Recently, looking for something else, I came upon this:

God is love, say [some], and therefore he does not require a propitiation. God is love, say the Apostles, and therefore he provides a propitiation. Which of these doctrines appeals best to the conscience? Which of them gives reality, and contents, and substance, to the love of God? Is it not the apostolic doctrine? Does not the other cut out and cast away that very thing which made the soul of God’s love to Paul and John? . . . Nobody has any right to borrow the words ‘God is love’ from an apostle, and then to put them in circulation after carefully emptying them of their apostolic import. . . . But this is what they do who appeal to love against propitiation. To take the condemnation out of the Cross is to take the nerve out of the Gospel . . . Its whole virtue, its consistency with God’s character, its aptness to man’s need, its real dimensions as a revelation of love, depend ultimately on this, that mercy comes to us in it through judgment. (James Denney, The Second Epistle to the Corinthians, Expositor’s Bible, Hodder, 1894, p. 221f.)
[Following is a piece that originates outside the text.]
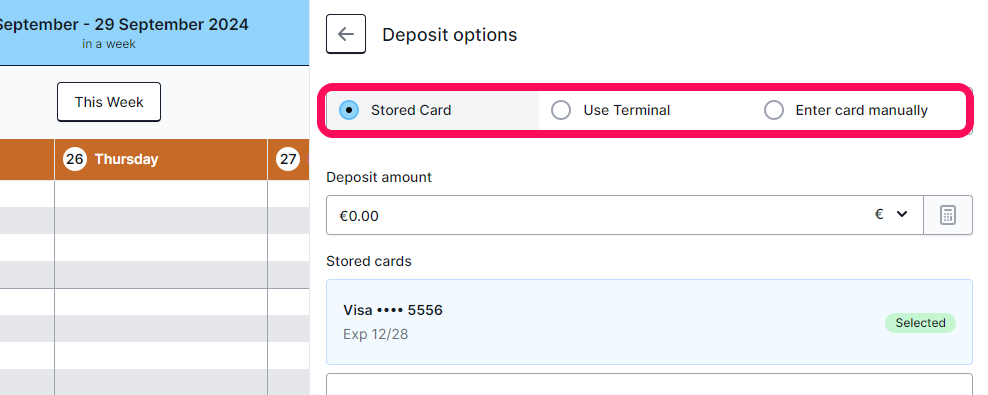Click the Stored cards section label

click(x=369, y=261)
When I read that, it sounded as though Denney were addressing Dr John directly. And I was put in mind of a characteristically gentle remark of Henry Chadwick, in his introductory lectures on doctrine which I attended my first year in Oxford. After carefully discussing all the various theories of atonement, Dr Chadwick allowed that there were of course some problems with the idea of penal substitution. But he said, ‘until something like this has been said, it is hard to escape the conclusion that the full story has not yet been told.’ For myself, I prefer to go with Henry Chadwick, and James Denney – and Wesley and Watts, and Cranmer and Hooker, and Athanasius and Augustine and Aquinas – and Paul, Peter, Mark, Luke, John – and, I believe Jesus himself. To throw away the reality because you don’t like the caricature is like cutting out the patient’s heart to stop a nosebleed. Christ died for our sins according to the scriptures, and all because of the unstoppable love of the one creator God. There is ‘no condemnation’ for those who are in Christ, because on the cross God condemned sin in the flesh of the Son who, as the expression of his own self-giving love, had been sent for that very purpose. ‘He did not spare his very own Son, but gave him up for us all.’ That’s what Good Friday was, and is, all about.
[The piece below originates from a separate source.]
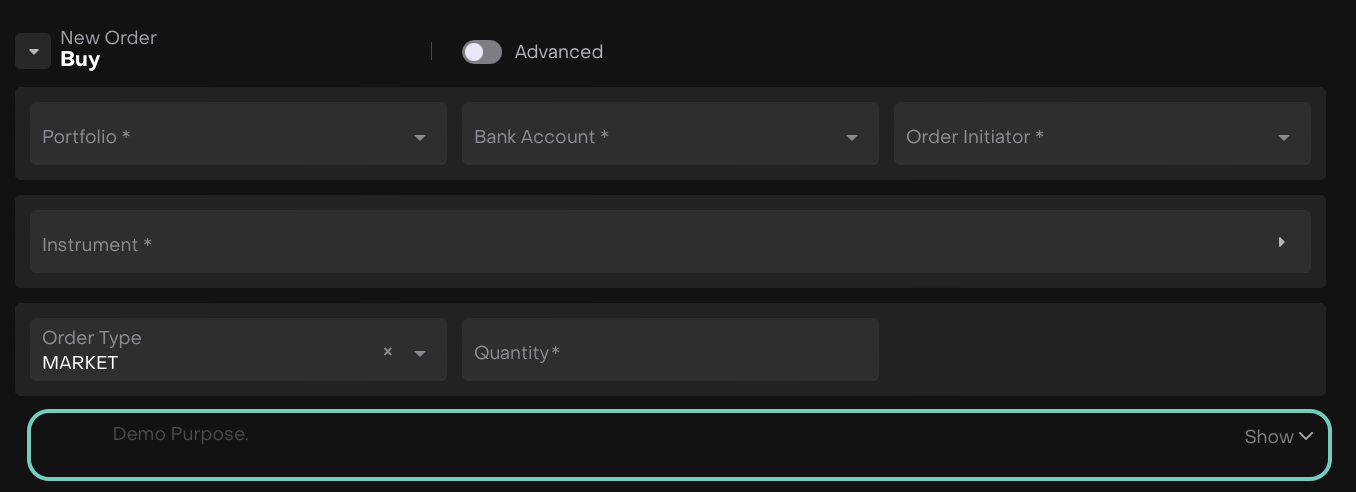Screen dimensions: 1356x492
Task: Focus the Quantity input field
Action: [x=670, y=350]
Finally, from the same article, Wright explains his confusion that someone could describe a work that had based its understanding of Jesus on Wright’s own scholarship as denying penal substitutionary atonement:

After all, the climax of my book Jesus and the Victory of God…is the longest ever demonstration, in modern times at least, that Jesus’ self-understanding as he went to the cross was rooted in, among other Old Testament passages, Isaiah 53, the clearest and most uncompromising statement of penal substitution you could find.

You can also find various statements elsewhere, including his big commentary on Romans.

The moral of the story is that N.T. Wright affirms penal substitutionary atonement. Sorry uber-conservative Reformed guys, he actually does get the Cross. Sorry, lefty, anti-PSA types, your Kingdom-minded hero says some really old-school Evangelical stuff about the atonement.

For everybody else, you’re welcome.

Soli Deo Gloria

Small Update: For more vindication of this point, John Piper has a statement in his critical book The Future of Justification (pp. 46-53) affirming the Wright, indeed, does affirm PSA.